BPD, borderline personality disorder. That is what I have been diagnosed with. Makes sense to me sort of, but dosent explain the whole upside-down thing. I tell myself it was a drunken hallucination. At this time there is no medications that can treat this, just treating symptoms so they have me on a mood suppressor I think they called it. I call it high time, since I feel extremely high for 5 hours after i take it then i calm down. But therapy is what I need. Like I'll ever go after I get out.

It's been a week and a half since I have been here, and only family has been allowed to visit. I can tell you that after I've been on medication I have thought a lot about things. One thing for sure is I miss my best friend Steve, Robin, and Max. Second I need to apologize specifically face to face with Mike and Dustin. Third I'm head over heels for Eddie and every second I can't see him kills me as it did with Billy. Third I have officially grieved over Billy and I'm ready to move on from it, that was one step I made first.

"You shower?" My roommate asked, her name is Emily Collins. She's in here because her mother and father thinks she's crazy, but she said she's a witch. Or does witch craft? Sounds crazy.

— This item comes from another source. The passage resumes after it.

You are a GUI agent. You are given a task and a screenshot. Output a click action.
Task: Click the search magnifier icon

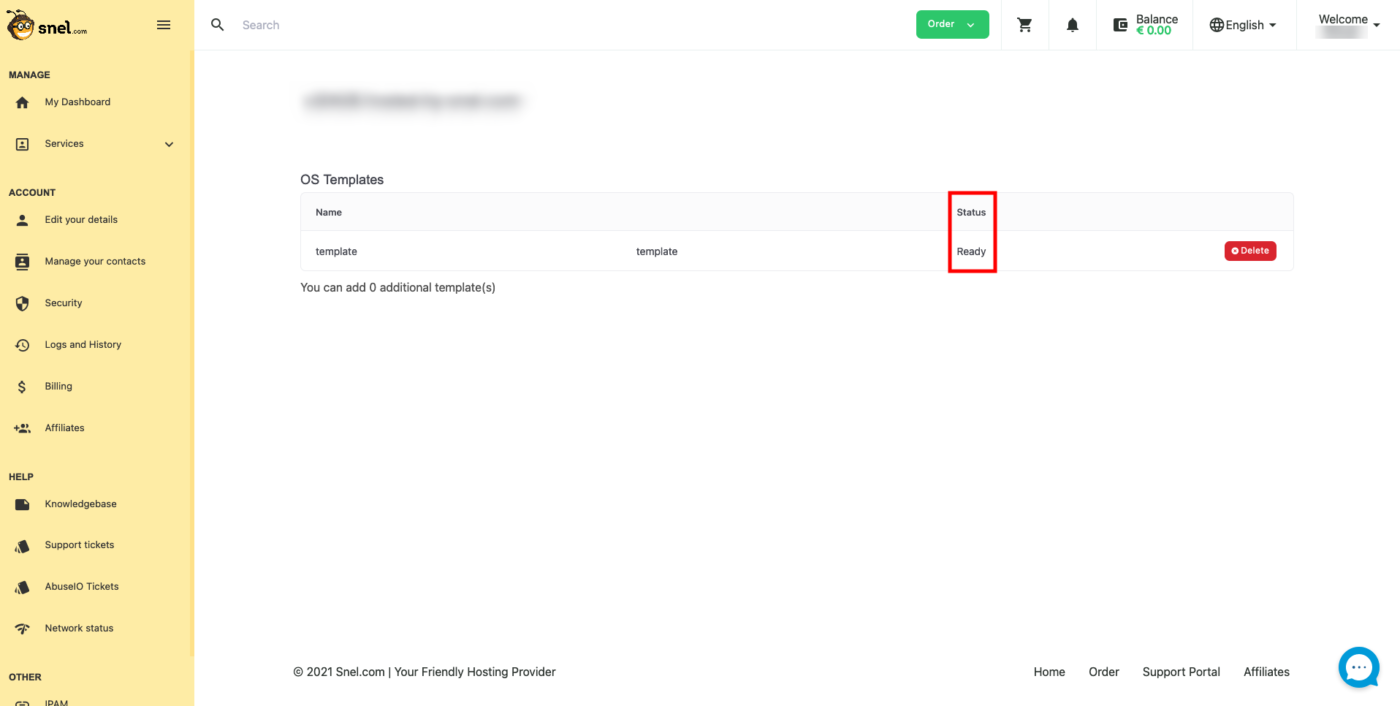tap(217, 25)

"Yeah, before breakfast. They forgot about me in there again!" I huffed as I put on the plain Grey scrubs, they swallowed my skinny body. I haven't been eating well, and dropped 7 pounds the past week and a half. I'm now on watch to eat everything on my tray.

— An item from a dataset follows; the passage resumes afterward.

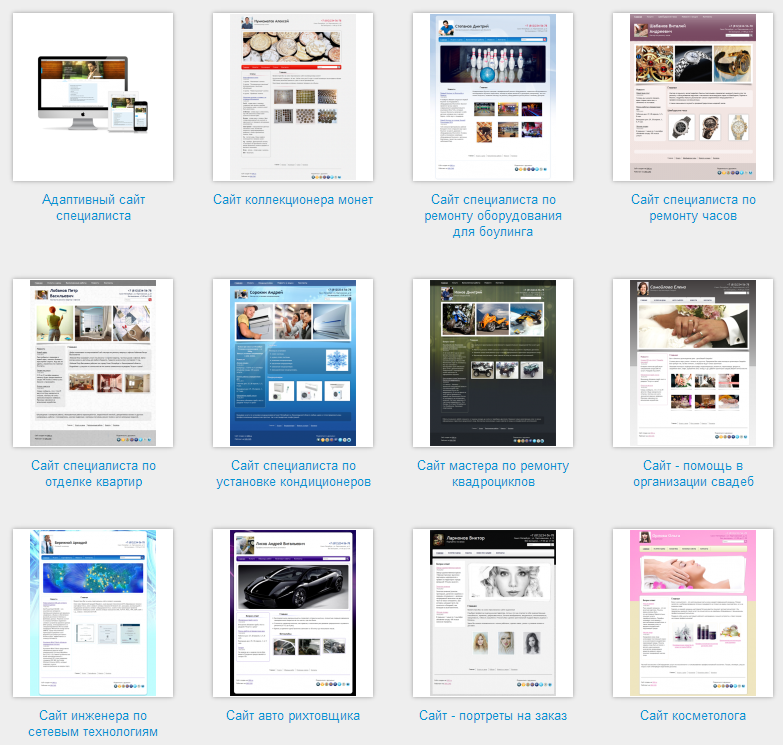Select the air conditioner installer site thumbnail
The image size is (783, 745).
click(293, 362)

"I hate when they do that shit!" She rolled her eyes. Usually when we go pee or go shower were locked in the bathroom nobody comes in and we cannot come out untill we're unlocked. It sounds stupid I know, but it's for safety reasons. They also put a lot of thought into making the area to where you can't harm yourself. I haven't shaved since I got here.

"Lunch." A nurse called down our hall. Emily and I walked beside each other as we went to the big hall.

Lunch went by quickly, I had to sit with a nurse as she watched me eat. I had to do a mouth check after I finished even though she fucking watched me swallow it all. Finally I was about to go to my room when Knott walked in, my therapist.

"Vanessa Quinn." He motioned for me. "You're getting discharged." He tells me after we have made it half way to his office.

"Wait seriously?" I asked happily.

"We have minimal capacity, and a patient who really needs the bed." I understand that as I'm the "most stable" of the rest of the people here. Which is not entirely true, but I didn't admit to self harming. Only thing I've admitted to was all the violent behavior to people, mood swings, and seeing Billy. "Now you are scheduled to see me twice a week, I will be in your schools counselors office to meet with you." He assured me. "Weekly weigh ins, they will be dismissed if you show improvement." He tells me as we got to the front of the building where they stored our clothes we left in.

"Can I wear the scrubs home? Not feeling like uniform is appropriate today." I say holding up the clear plastic that held my Hawkins cheer uniform.

"If you think you you're not ready to take that step, then that is a good step for you. You can wear the scrubs if you wish." He says as he grabs a stack of papers off the counter and signs a few. "Your mother is out there waiting, I will see you in three days." He tells me as I sign on a dotted line.